My point here is that sometimes we just aren’t ready to hear or retain certain pieces of information. We can’t comprehend it or make it part of our understanding of the world, so we simply don’t. And this, too, greatly reduces our ability to hear one another.
Finally we often fail to hear one another because we are starting at different places with different values. I was listening to some talks recently on the difference between liberals and conservatives. One of the key findings was that liberals and conservatives start with different basic value systems. But because we don’t understand or we fail to hear those really innate, underlying differences, we continue to try to “persuade” using our own set of values. Of course this fails, every time. If we don’t start with the same understanding we will never be able to hear with understanding those who start at a very different place with different base assumptions and values.

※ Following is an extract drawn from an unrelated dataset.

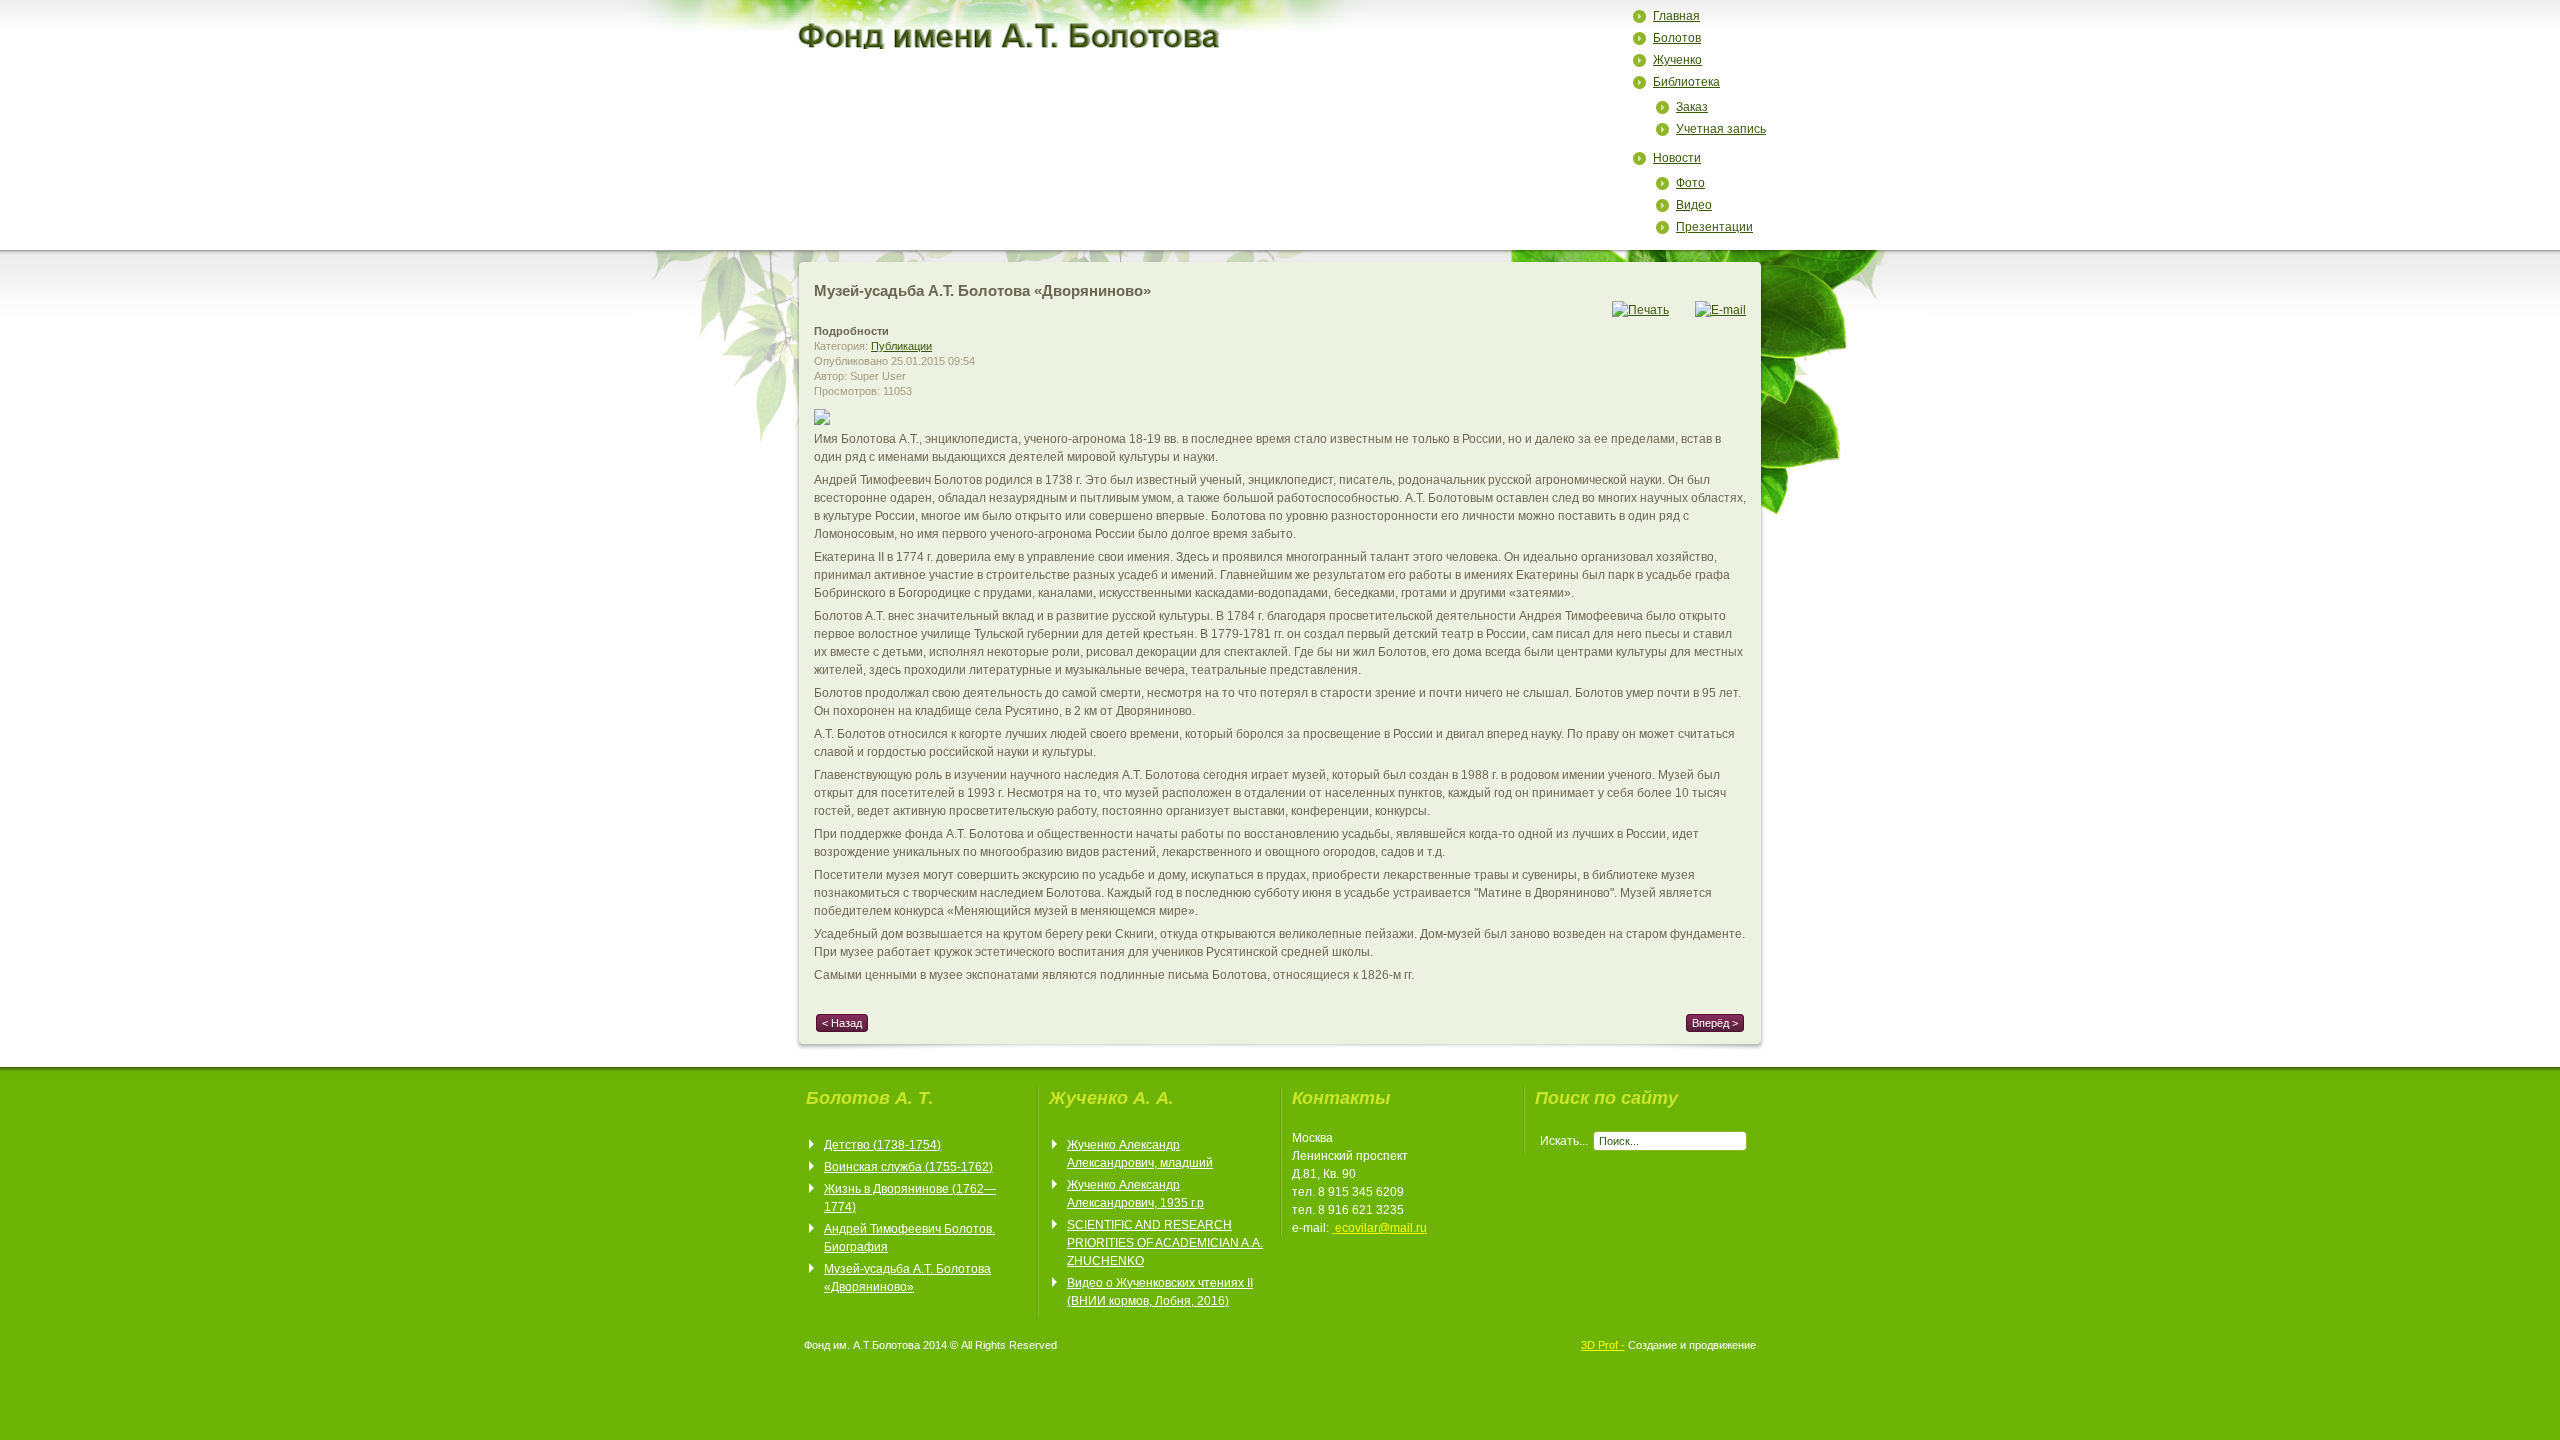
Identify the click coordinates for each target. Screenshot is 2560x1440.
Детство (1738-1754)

The truth is that our ability to hear one another is crucial. Relationships are built on communication, and communication must start with hearing. We cannot begin to understand, to relate, to truly care for one another without starting with hearing. But obviously, hearing is not simple. It is not easy. There is a reason good listeners are sought out for counseling, spiritual direction, guidance, coaching. They are sought out because most of us struggle to hear and be heard. But perhaps that choice to really hear has to begin with us.
So what do we do with this? People don’t hear one another for the reasons I mentioned above. They don’t hear because they hear what they want to hear, hear what they expect to hear, make assumptions, hear what they can hear, hear what fits with their basic world views. How can we improve hearing? With practice. We ask clarifying questions. We repeat back what we think we have heard to see if we are really getting down to the gist of it. We admit when we are struggling to understand. We write down what the other has said so that we can go back to it and try to hear it again. We ask more questions. We try to understand where the thoughts and ideas and expressions are coming from. We ask for clarity again.
In this age where we have become more and more divided, the only hope for bridging those divides will be to start with hearing, to open up to grow deeper in our understanding and our willingness to learn from each other. It is a choice we must make to strive to listen, to close our mouths to hear more clearly and deeply. In a world of increasing division, isolation, fear and anger, it is essential that we make that beginning today.